Zap2it confirmed in April 2011 that Linda Hamilton, Lauren Cohan, Mekenna Melvin, and Ray Wise would reprise their recurring roles of Mary Elizabeth Bartowski, Vivian Volkoff, Alex McHugh, and Riley, respectively. Michael Bailey Smith also guest starred as a Volkoff security guard, Vlad.

Series co-creator Chris Fedak revealed at the 2011 Chicago Comic & Entertainment Expo that the series would focus less on the band Jeffster! than on Jeff and Lester's "other obsession" as amateur film makers, saying that the "two young "au-teurs" will "ma-ture" right in front of [the audience]."

===Cultural references===
Multiple references are made to the Star Wars saga throughout the episode. Chuck directly compares their attempting to sneak in to Vivian's base to the same method used by Luke Skywalker and Han Solo to rescue Princess Leia in the original film, by referring to the bound Casey as "Chewie." During the same scene Casey mutters "I have a bad feeling about this," a catch-phrase used by characters throughout the film series. The series is twice referenced directly, by Chuck when Sarah fails to understand his "Chewie" reference, and by Casey, who says, "This is what happens when you draw your plans from Star Wars." Chuck and Morgan also make use of "The Imperial March" as a means to prepare Morgan for his mission to pose as a villain while infiltrating a meeting with Vivian.
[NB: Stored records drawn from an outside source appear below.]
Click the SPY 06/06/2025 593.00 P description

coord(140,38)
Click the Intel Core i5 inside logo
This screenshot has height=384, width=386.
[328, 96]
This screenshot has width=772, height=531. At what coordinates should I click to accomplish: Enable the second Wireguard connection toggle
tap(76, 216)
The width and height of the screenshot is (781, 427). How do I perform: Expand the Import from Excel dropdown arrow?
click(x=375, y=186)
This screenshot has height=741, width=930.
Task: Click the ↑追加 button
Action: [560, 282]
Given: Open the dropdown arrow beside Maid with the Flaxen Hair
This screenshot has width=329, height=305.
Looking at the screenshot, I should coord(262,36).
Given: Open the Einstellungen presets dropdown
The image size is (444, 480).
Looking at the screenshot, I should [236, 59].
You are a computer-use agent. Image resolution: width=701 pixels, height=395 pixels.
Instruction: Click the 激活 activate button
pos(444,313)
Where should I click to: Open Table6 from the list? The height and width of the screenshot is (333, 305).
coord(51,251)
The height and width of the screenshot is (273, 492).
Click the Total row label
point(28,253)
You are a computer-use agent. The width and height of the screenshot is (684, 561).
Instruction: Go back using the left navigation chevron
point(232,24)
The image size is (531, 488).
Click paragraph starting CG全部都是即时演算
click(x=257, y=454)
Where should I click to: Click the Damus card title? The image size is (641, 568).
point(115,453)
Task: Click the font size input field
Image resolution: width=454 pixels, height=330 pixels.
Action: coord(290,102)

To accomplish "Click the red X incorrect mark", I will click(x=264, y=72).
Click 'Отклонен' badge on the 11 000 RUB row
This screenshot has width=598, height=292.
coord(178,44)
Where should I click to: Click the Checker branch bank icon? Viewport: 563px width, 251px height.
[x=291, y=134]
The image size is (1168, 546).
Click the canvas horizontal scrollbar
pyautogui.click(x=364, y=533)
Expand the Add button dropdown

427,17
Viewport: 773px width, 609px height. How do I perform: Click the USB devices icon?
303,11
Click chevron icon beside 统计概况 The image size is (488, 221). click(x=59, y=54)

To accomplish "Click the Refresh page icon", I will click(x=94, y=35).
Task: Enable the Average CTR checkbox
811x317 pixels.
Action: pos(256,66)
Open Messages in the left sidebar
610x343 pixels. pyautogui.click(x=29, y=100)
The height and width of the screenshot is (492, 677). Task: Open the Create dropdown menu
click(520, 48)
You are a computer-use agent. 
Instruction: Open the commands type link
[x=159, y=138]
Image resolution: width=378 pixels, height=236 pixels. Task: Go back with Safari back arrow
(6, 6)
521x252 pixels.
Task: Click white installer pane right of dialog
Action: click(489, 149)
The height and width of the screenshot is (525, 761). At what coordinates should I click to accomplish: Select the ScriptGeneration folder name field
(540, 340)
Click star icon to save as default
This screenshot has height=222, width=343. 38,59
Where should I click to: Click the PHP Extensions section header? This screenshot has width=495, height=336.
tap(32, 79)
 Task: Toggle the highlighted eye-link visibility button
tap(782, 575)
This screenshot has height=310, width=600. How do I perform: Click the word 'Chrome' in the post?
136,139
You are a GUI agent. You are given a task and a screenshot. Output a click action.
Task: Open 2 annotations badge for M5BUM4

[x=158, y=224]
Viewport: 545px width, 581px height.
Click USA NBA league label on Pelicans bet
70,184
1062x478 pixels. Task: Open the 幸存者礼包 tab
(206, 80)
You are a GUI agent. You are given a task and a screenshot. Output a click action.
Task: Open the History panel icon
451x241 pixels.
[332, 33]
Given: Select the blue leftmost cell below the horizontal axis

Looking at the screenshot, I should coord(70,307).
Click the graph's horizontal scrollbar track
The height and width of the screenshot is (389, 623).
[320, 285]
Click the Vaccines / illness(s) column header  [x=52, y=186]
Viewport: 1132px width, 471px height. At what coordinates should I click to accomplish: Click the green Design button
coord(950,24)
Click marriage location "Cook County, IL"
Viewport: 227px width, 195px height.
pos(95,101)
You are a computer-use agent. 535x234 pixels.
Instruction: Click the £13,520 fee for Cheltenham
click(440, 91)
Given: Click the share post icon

The episode contains a number of other references. Sarah comments that she has "finally" watched Mannequin. Mary is later shown doing pull-ups from her bed frame in her prison cell, referencing the film Terminator 2: Judgment Day, where Sarah Connor (also portrayed by Hamilton) did the same thing. While practicing his Italian accent, Morgan quotes video game character Mario's catchphrase "It's me, Mario!" Morgan later comments that buckets of acid are going to be used in the same way as on Breaking Bad, recommending the series to Casey.

==Reception==
"Chuck Versus the Last Details" received the third-fewest viewers of any episode in the season. According to the Nielsen ratings system, it drew 4.099 million viewers, higher only than "Chuck Versus the Family Volkoff" and "Chuck Versus Agent X". The episode had a 2.4/4 share among all households and 1.4/4 share among those aged 18–49.

The episode received positive reviews from critics. HitFix Senior Editor Alan Sepinwall wrote, "It wasn't a perfect episode, mainly because Vivian remains a fairly muddled, bratty villain, and because I don't feel like the show ever really used Ray Wise to his full potential. But so much of it was so satisfying, both emotionally and comedically, that, until Vivian called Chuck during the rehearsal dinner, I actually thought to myself, 'You know, this would be a pretty damn good finale in and of itself. Ryan McGee of The A.V. Club rated the episode a B on an A+ to F scale. McGee wrote, "The last act was fairly phenomenal, but we had to get through a lot of troubling material in order to achieve true liftoff on the hour. With so many loose ends to wrap up, the hour felt overstuffed: the impending wedding, The Norseman, Agent X, Morgan's first field assignment...I mean, that's a lot of stuff. And it doesn't help that Vivian Volkoff is at the center of three of those things, and inserted herself into the fourth at the last moment. And in thinking about the clunkiness of aspects of this episode, I thought about the clunkiness of this latter half of the season as a whole." Eric Goldman of IGN gave this episode a score of 8.5 out of 10, writing that it was a mistake not to include Timothy Dalton as Alexei Volkoff after the plot twists of the previous episode. Sarah Stegall of SFScope wrote, "Chuck is killing me by inches. So close, so close to the Chuck/Sarah wedding, but things keep going wrong."